Agência Brasil: O esporte também promove o intercâmbio cultural?
Luciano Cabral: Sim, com certeza, e especialmente o universitário, por estar inserido no ambiente acadêmico. Os participantes são estudantes com sede de conhecimento. Essa troca permite que conversem sobre modalidades, profissões e a história de cada região.
Agência Brasil: Como está a situação do esporte universitário mundial diante de conflitos e guerras atuais?

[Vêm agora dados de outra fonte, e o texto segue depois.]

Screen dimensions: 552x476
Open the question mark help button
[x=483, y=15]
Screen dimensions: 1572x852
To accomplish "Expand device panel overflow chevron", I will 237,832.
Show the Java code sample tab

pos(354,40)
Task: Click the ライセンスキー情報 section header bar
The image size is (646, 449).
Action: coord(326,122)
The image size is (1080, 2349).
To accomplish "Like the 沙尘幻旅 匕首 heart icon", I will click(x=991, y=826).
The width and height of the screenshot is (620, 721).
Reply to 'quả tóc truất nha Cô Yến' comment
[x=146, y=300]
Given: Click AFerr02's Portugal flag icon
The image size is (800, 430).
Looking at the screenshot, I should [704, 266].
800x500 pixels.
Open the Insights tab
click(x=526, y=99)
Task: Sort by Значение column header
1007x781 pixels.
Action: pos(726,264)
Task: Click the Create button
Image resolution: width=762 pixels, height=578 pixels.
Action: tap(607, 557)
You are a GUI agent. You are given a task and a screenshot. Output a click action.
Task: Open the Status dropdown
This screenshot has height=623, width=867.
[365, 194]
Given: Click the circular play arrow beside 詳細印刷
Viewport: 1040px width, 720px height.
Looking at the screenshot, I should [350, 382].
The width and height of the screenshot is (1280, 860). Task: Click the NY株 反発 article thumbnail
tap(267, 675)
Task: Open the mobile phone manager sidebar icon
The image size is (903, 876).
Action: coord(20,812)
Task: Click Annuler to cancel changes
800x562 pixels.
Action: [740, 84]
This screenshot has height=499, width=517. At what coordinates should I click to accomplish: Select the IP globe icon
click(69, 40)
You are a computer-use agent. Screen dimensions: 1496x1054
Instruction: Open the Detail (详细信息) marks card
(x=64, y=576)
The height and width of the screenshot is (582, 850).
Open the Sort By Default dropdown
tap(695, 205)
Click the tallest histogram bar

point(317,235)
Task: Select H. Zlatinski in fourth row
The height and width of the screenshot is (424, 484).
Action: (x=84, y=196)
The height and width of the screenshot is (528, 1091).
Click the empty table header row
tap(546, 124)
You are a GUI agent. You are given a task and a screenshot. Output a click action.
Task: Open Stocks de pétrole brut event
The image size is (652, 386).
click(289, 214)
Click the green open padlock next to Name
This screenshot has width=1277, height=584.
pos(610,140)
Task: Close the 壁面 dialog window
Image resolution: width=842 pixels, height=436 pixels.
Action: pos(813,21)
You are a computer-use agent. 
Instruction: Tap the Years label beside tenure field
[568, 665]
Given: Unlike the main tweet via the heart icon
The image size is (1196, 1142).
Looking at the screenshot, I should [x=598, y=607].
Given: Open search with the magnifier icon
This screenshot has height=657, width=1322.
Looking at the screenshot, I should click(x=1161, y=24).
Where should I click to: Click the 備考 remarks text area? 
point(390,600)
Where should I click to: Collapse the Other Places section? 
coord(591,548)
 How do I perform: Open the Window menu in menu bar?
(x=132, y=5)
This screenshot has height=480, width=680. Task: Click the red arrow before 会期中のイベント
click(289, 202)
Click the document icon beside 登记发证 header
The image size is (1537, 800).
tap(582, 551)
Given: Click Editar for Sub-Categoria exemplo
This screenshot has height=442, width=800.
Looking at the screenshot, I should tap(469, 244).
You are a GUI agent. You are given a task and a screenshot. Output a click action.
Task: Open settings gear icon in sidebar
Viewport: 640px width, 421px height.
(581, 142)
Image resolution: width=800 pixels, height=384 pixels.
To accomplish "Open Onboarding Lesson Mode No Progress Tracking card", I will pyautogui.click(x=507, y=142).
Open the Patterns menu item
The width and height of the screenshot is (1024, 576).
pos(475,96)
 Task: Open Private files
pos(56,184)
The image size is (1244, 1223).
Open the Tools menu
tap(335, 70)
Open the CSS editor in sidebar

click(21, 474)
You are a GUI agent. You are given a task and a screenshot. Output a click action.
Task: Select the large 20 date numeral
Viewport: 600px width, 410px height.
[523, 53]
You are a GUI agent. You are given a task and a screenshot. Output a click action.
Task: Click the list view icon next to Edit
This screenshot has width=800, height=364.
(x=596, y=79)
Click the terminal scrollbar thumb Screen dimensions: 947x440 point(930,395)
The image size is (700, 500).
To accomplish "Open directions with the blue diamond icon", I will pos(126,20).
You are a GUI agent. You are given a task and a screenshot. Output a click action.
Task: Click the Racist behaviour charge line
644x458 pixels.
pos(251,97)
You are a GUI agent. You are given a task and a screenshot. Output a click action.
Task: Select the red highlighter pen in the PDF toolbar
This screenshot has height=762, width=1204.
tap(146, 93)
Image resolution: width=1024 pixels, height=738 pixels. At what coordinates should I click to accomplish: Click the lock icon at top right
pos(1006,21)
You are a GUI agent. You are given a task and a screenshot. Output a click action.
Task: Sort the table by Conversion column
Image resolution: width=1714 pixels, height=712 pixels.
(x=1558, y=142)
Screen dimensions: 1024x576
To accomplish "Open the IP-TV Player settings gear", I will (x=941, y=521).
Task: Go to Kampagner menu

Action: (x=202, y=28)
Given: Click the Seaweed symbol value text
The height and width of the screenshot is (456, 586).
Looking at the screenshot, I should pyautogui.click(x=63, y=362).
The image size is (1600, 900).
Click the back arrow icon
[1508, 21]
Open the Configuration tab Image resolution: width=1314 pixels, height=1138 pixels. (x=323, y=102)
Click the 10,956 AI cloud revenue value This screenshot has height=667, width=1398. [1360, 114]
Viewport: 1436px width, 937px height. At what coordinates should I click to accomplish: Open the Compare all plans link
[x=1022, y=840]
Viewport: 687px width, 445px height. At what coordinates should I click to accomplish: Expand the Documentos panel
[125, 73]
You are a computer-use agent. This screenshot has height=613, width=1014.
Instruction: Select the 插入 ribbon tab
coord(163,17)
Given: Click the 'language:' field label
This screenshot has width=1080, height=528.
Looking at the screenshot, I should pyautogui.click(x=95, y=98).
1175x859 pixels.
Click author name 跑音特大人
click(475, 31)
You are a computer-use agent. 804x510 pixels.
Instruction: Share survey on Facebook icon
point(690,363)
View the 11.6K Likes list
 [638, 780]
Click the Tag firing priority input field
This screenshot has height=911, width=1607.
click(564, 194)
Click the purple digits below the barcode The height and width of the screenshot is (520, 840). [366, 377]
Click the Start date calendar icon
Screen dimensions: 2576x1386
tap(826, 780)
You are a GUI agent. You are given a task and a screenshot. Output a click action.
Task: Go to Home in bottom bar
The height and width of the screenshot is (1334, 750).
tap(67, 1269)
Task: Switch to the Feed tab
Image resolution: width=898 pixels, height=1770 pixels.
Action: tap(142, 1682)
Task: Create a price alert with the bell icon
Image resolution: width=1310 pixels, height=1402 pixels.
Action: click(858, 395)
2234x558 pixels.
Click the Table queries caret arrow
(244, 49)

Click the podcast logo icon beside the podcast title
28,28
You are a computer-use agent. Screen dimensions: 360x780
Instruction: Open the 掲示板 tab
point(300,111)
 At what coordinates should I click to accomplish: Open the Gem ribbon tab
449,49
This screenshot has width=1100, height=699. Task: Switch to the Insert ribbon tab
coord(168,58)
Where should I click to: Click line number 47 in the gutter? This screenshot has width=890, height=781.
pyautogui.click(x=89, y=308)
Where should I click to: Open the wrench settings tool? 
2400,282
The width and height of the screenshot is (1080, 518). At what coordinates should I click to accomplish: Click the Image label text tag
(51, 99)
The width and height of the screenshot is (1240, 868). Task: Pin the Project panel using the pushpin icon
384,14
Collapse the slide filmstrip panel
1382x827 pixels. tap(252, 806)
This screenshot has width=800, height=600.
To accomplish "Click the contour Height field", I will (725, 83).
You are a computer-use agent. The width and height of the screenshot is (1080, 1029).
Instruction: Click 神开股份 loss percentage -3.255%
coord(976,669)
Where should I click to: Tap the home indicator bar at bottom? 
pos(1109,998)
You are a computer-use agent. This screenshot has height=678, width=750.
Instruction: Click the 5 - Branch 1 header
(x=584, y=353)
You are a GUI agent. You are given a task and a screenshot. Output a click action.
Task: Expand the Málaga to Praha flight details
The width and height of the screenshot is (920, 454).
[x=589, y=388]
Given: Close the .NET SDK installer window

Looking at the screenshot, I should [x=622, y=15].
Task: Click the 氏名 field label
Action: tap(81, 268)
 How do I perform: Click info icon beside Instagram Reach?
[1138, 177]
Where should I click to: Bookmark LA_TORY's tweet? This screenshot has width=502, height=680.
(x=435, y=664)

Luciano Cabral: O esporte sempre foi um instrumento de paz. Enxergamos as dificuldades como oportunidades de levar essa mensagem. Jovens estudantes não desejam o conflito. No ambiente esportivo, tentamos reunir a todos, independentemente de religião ou posicionamento político. É fascinante ver que, dentro de quadra ou na piscina, atletas de países em conflito convivem harmoniosamente. Nosso desafio é manter o calendário internacional: temos 32 mundiais planejados, sendo cinco em áreas delicadas. Queremos garantir a participação de todos para mostrar que a conexão é possível.
Agência Brasil: O esporte pode servir à diplomacia?
Luciano Cabral: Temos exemplos icônicos. Pelé interrompeu uma guerra. O esporte é um instrumento de paz contínuo. Queremos que esses jovens levem essa inspiração para a vida e se tornem líderes que preservem esses valores no futuro.
Agência Brasil: No próximo ano, a Coreia do Sul sediará os Jogos Mundiais Universitários. O que esperar desse evento em termos de infraestrutura e participação?
Luciano Cabral: A Coreia [do Sul] está preparando um evento que deve retomar o patamar de segundo maior evento esportivo do mundo. A Vila Olímpica, os estádios e os ginásios já estão prontos e são impressionantes, rivalizando até com a infraestrutura das Olimpíadas de Los Angeles 2028. Esperamos mais de 150 países e cerca de 12 mil participantes na vila. Será o grande momento de reposicionamento do esporte universitário global após os desafios da pandemia.
* Rodrigo Ricardo viajou a Aracaju à convite da CBDU.